Gibt es eine rot-schwarz-grüne Achse?

Ich habe mich schon am Wochenende amüsiert – da wurde von  Medien und Politikexperten gerätselt, ob die Grünen einen Strategiewechsel vollziehen und auf eine Achse mit SPÖ und ÖVP setzen würden. Natürlich nicht! Die Sache ist viel einfacher: Wir wollen möglichst viel – aber nicht um jeden Preis – durchsetzen. Dafür wird man in der Regel gewählt. Beim Parteispendengesetz und der Verschärfung des Korruptionsstrafrechts ist das gelungen – beim Lobbyistengesetz oder der Offenlegung von Nebenbeschäftigungen von Abgeordneten nicht. Die FPÖ fährt eine andere Strategie: In den Verhandlungen war sie als Teil des Systems vorallem gegen Verschärfungen – nach Außen wird Frontalopposition gespielt. Bezeichnend ist, dass sie genau jenen Gesetzen zustimmt, die wir Grüne ablehnen. Beim Lobbyistengesetz hatte blau nur ein Ziel: RechtsanwältInnen dürfen nicht erfasst sein. Weil das jetzt so ist, wird zugestimmt, obwohl das Gesetz seine eigenen Vorgaben nicht mehr erfüllt und von SPÖ und ÖVP bis zur Unkenntlichkeit entschärft wurde.

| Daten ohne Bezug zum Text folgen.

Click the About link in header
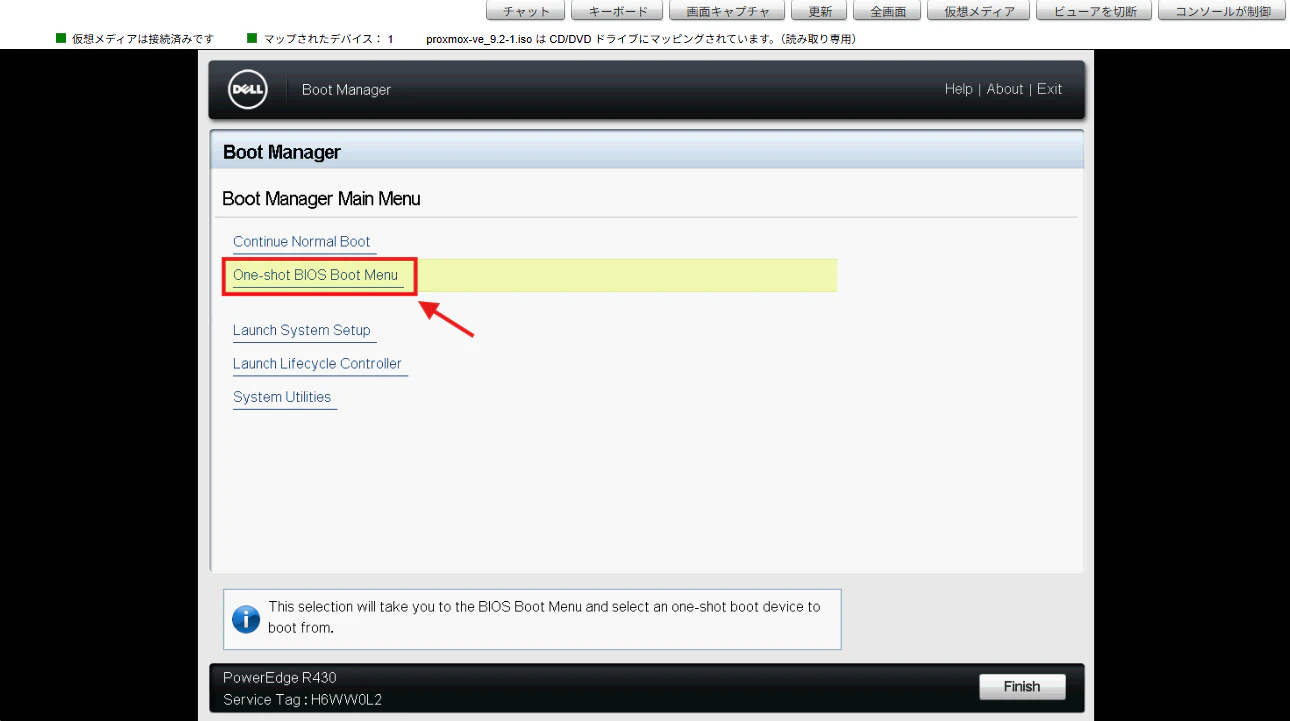 point(1004,89)
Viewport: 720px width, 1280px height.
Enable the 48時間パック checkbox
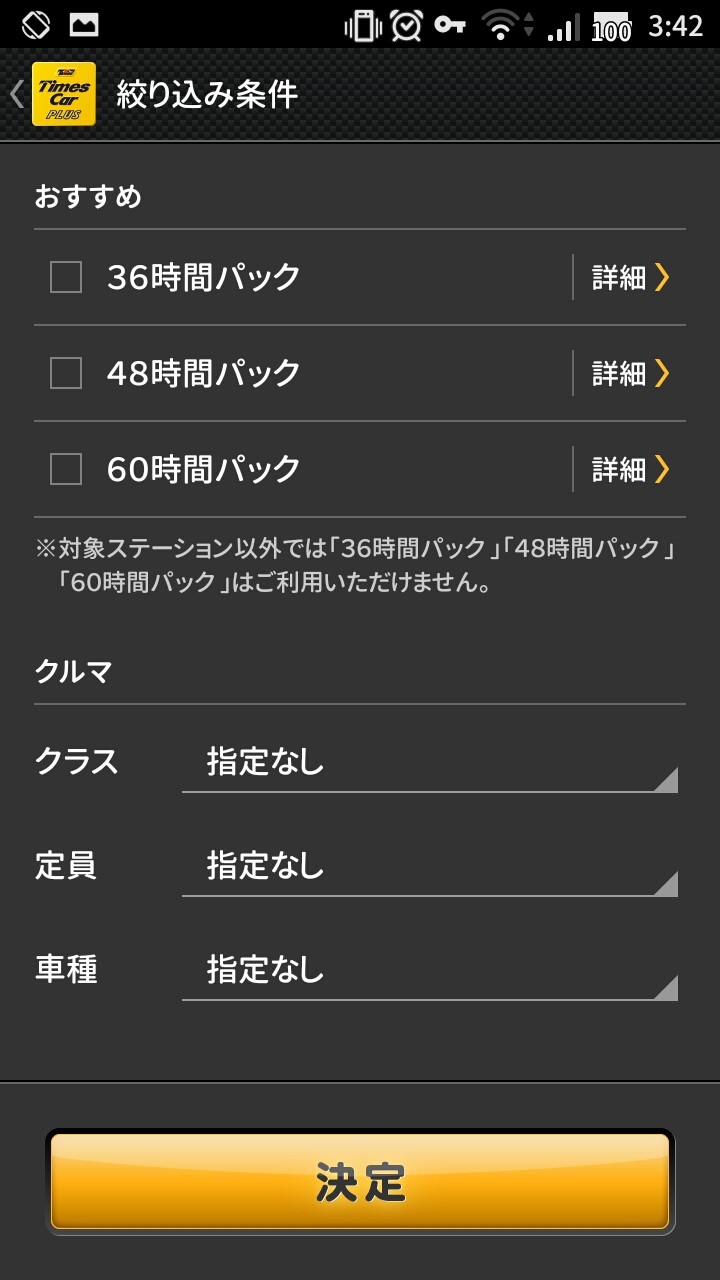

Auch bei der Europapolitik gibt es keine rot-schwarz-grüne Achse. In den Verhandlungen musste der ÖVP die Mitbestimmung des Parlaments hart abgerungen werden. Unter grünem Druck hat die Regierung dann endlich aktiv in Europa Schritte in Richtung Umsetzung der Finanztransaktionssteuer gesetzt. Nur wenn es dort weitere Erfolgsmeldungen gibt, ist ein grünes Ja zum ESM denkbar. Den europäischen Fiskalpakt lehnen die Grünen hingegen kategorisch ab. Hier gibt es auch nichts zu verhandeln. Der Fiskalpakt ist ökonomisch falsch und demokratiepolitisch gefährlich.

Inhaltlich trennen die Grünen und die FPÖ Welten. Strategisch auch: Während wir möglichst viel durchsetzen wollen, aber klare inhaltliche Grenzen zu SPÖ und ÖVP ziehen, hat die FPÖ die Opferrolle zum Programm erhoben. Ob die WählerInnen mit den Blauen tatsächlich Mitleid haben, wird sich zeigen.

2 Kommentare bis jetzt.

  1. Martin sagt:

    Die Grünen müssen Rot und Schwarz unbedingt dazu bringen, gegen den Fiskalpakt zu stimmen! Dieser ruiniert die EU (wirtschaftlich)!

  2. simon sagt:

    Man wählt eine Partei im Glauben, sie würde für einem etwas umsetzen, und kommt im Nachhinein drauf, man irrte sich gewaltig!

    Direkte Demokratie ist die einzige Lösung Politikerfrust und Korruption (auch versteckte) zu minimieren!!!